### WORK REQUIRED
Pull out each line of the records holding the string "screenshot".

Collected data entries
* * * * * * * * *
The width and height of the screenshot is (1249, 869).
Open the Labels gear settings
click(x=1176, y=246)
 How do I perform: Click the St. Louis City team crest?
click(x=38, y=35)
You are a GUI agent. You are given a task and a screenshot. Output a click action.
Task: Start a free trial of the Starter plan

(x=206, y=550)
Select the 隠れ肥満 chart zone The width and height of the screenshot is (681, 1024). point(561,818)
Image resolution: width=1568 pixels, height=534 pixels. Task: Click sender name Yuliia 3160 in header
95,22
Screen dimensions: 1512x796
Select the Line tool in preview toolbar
* * * * * * * * *
### THE ANSWER
The width and height of the screenshot is (1249, 869).
You are a GUI agent. You are given a task and a screenshot. Output a click action.
Select the 隠れ肥満 chart zone The width and height of the screenshot is (681, 1024). point(561,818)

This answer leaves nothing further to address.